As I scan through AM talk radio, I'm blasted at every frequency with the reminder that the economy is in shambles, and that we're on the highway to a great depression. Talking head Glenn Beck feels that we are headed for a crash much worse than the great depression.
While the reality of this is grim and depressing, I am the eternal optimist. I look for the positives in every situation, and I even see one were we reach this situation in our country.
I can see the future that Mr. Beck speaks of--The dollar fails, and the lack of a gold standard renders all money worthless. Governments fail, resources are impossible to get, and the hunt for food and water become our daily activity.

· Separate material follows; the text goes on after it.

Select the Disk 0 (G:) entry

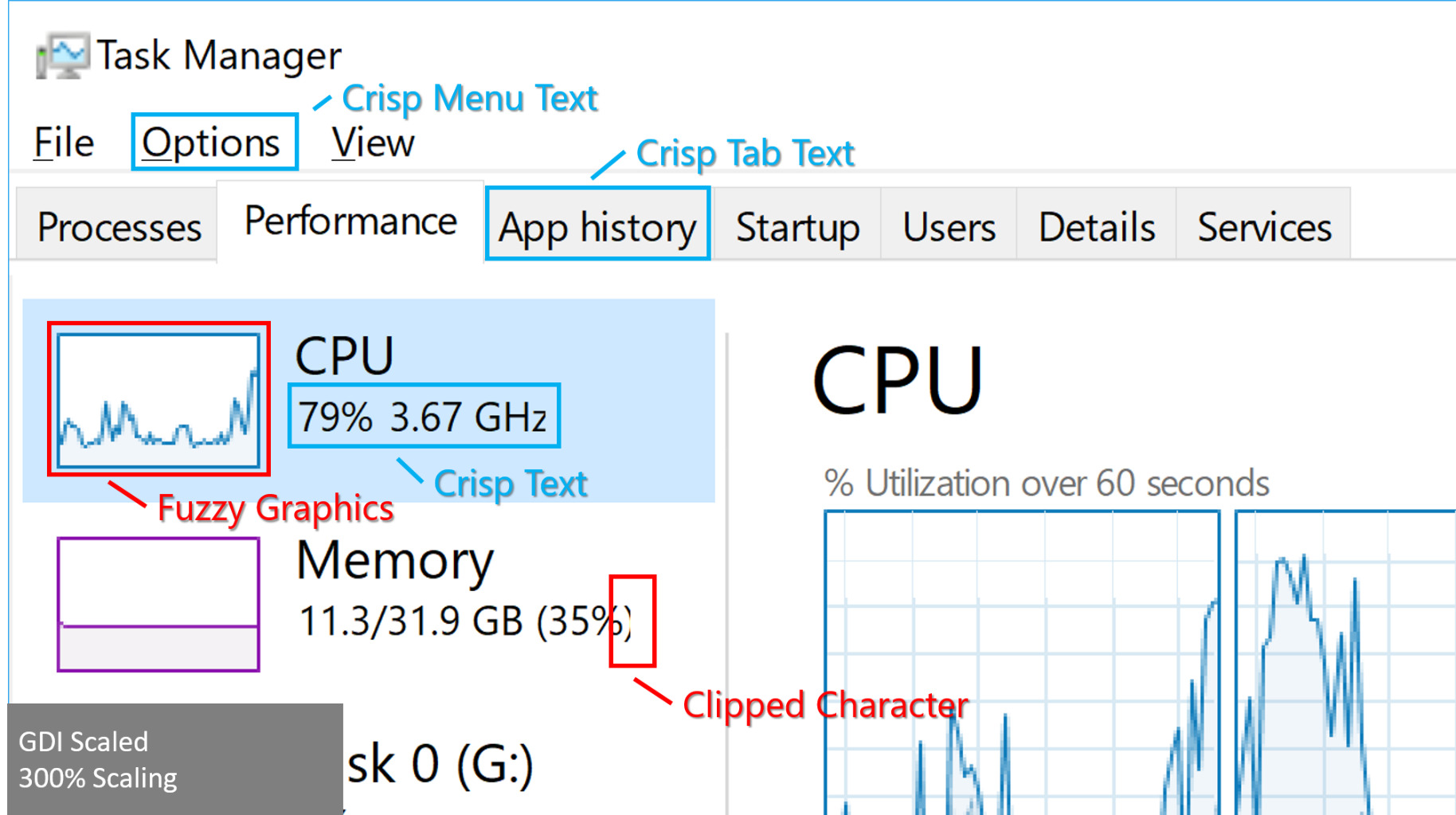[440, 763]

Lawlessness rules in major cities, and those hoping to stay alive move to the country. Eventually, all major cities are destroyed by warfare and fire. Men are driving around in "Interceptors" with their dogs, and Tina Turner puts her hair in buns while baring most of her clothes. Midgets are carried around by large mentally handicapped men, and large bands of children form colonies in far reaches of the desert.
Yes....every red-blooded American male has his dream come true....We live in the movie Mad Max.

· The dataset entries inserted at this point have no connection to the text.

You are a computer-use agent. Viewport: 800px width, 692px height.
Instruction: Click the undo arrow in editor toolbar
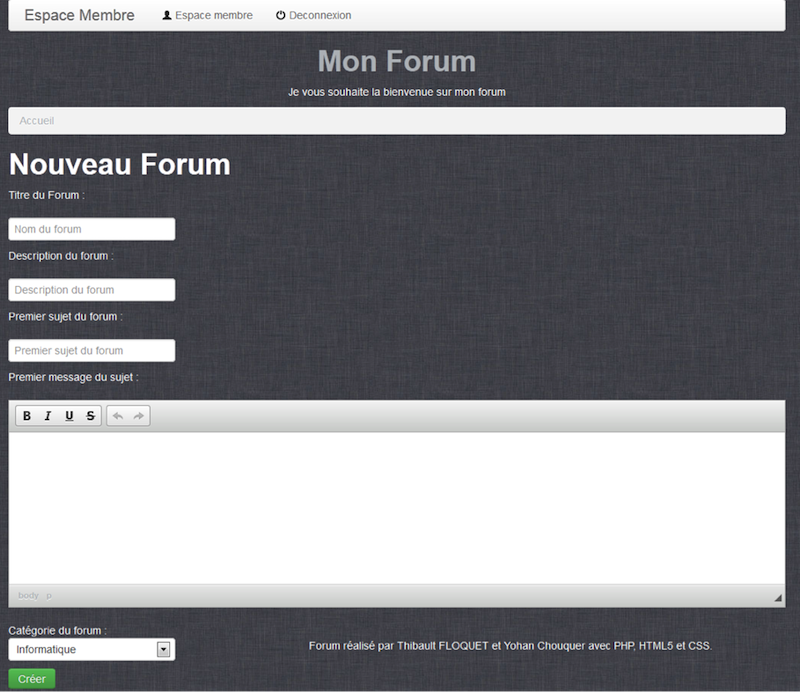coord(118,416)
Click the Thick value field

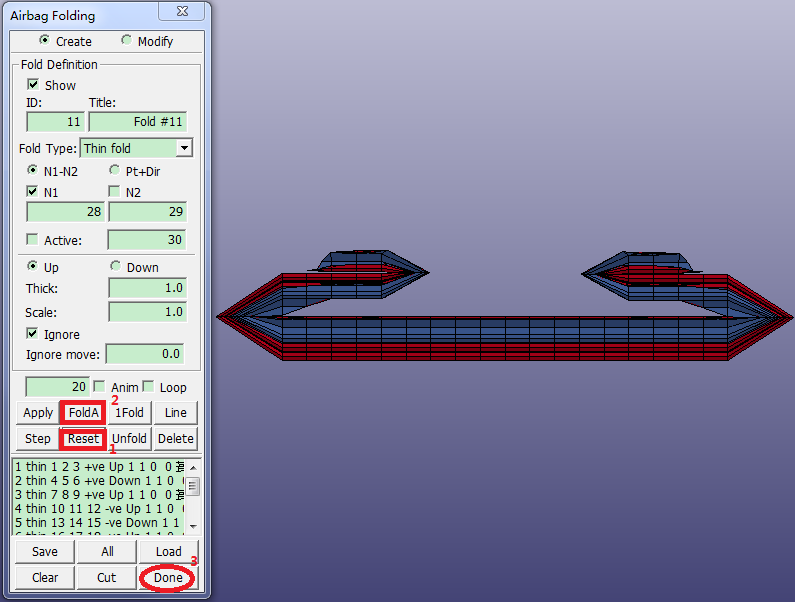point(148,288)
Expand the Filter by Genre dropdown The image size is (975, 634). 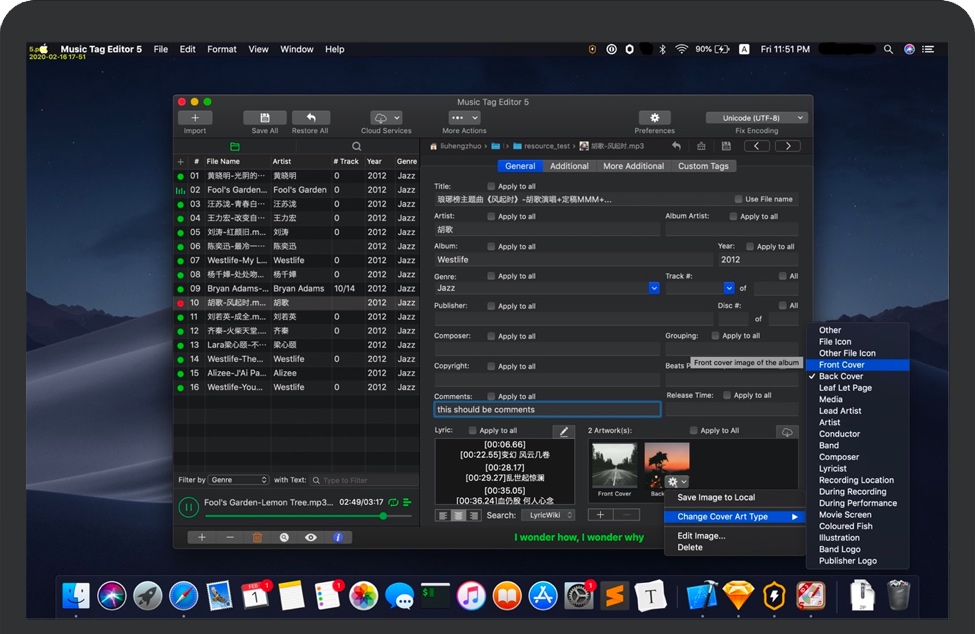coord(239,480)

So what do I have to look forward to in the future?? Living in my Suburban? Using the skills I learn on "Man vs. Wild?" Drinking my own urine?
While these do not appeal to me in the least, I relish the opportunity to be able to say "2 men enter, 1 man leaves."
So, in this future economy where there is no dollar, and we are forced to have another standard of trade, what will be used to "barter?"
I imagine the oldest profession will still be around. Will we trade futures on prostitution? Perhaps I can "short" redheads and mutes.
If we do revert to another form of payment or standard of barter, I have a few suggestions that would enable me to be very wealthy in this new-world economy.
Here are my suggestions for the new "gold standard."
Base the new economy on Garbage pail kids or the 1987 Topps baseball set. (wood grain) There is no telling how much my "Adam Bomb" or my "New Wave Dave" would be worth.
I think I have 16 copies of Tony Larussa...those would at least garner me a small cow or 6 gallons of gas.
Home decor. If we were to use pots, plants, wicker "stuff", and iron "things", our house would be the Louvre. We'd have to build a bunker just to protect all of the stuff on our walls and shelves. It's like Michaels threw up and had diarrhea at the same time all over our house.
Chest hair. They call me the missing link--Homo Hairchestus.
Illegally downloaded Mp3's. I'm an instant millionaire.
Blog posts about the economy. I think I'm up to 30 or so on this.
Little league trophies. I knew there was a reason I was saving these.
If none of these take hold......I'll need to buy a gun.